On Tuesday July 30th, Gary Gensler, Chairman of the Commodity Futures Trading Commission (CFTC), testified before US Senate Committee that one of the largest issues the CFTC will confront in the coming years is the implementation of the Volcker Rule, which will prohibit all banks from doing proprietary trading.
Also in his testimony, Gensler cited the recent progress made with cross-border swaps regulation in addition to registration of securities as positive steps forward in the CFTC’s aim to create transparency in the futures industry.
Gensler stated in his testimony to the CFTC that the Volcker Rule, which prohibits banks from using deposits in speculative trades that do not benefit consumers, is in the process of being adopted by the US. However, he also mentioned that he will have to cooperate with certain domestic regulatory bodies to fully implement the ruling.
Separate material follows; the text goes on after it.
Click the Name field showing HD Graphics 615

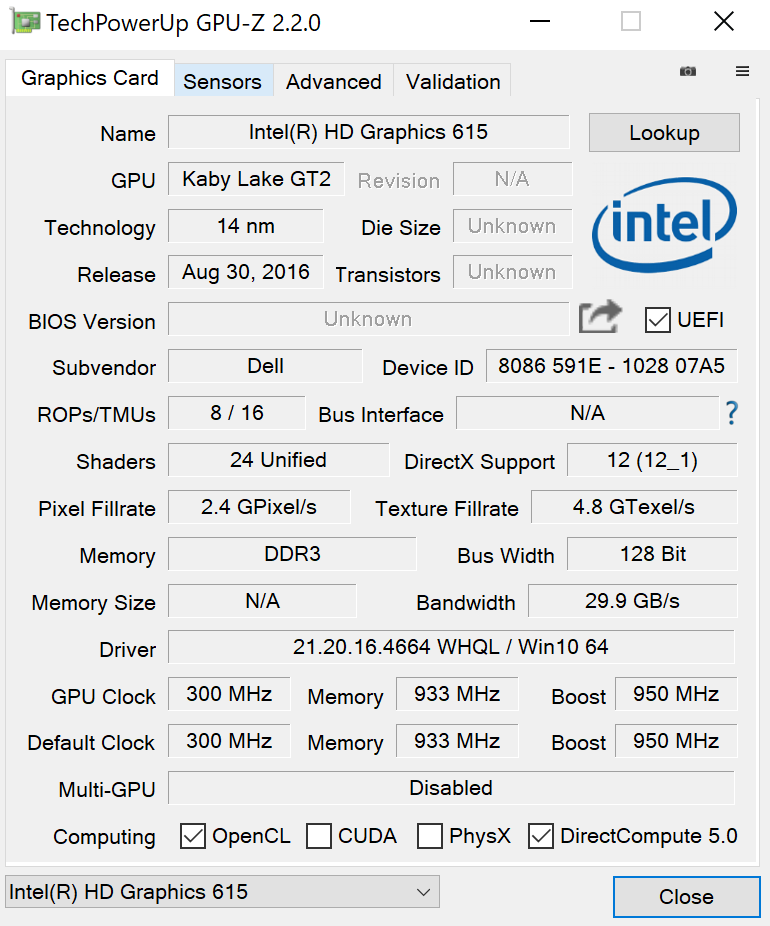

Other issues Gensler states could pose challenging to the CFTC include the regulation and evaluation of benchmarks. He said, in his speech to the US Senate Committee on Banking, Housing and Urban Affairs that the CFTC will have to work in close connection with international regulators to ensure these benchmarks are based on “fact, not fiction,” as Gensler said. The International Organization of Securities Commissions (IOSCO) created a taskforce looking into benchmarks of the financial industry, and the CFTC has worked with them in the past to ensure overarching international regulation is up to standards.
A full transcript of Gary Gensler’s testimony can be found on the CFTC website.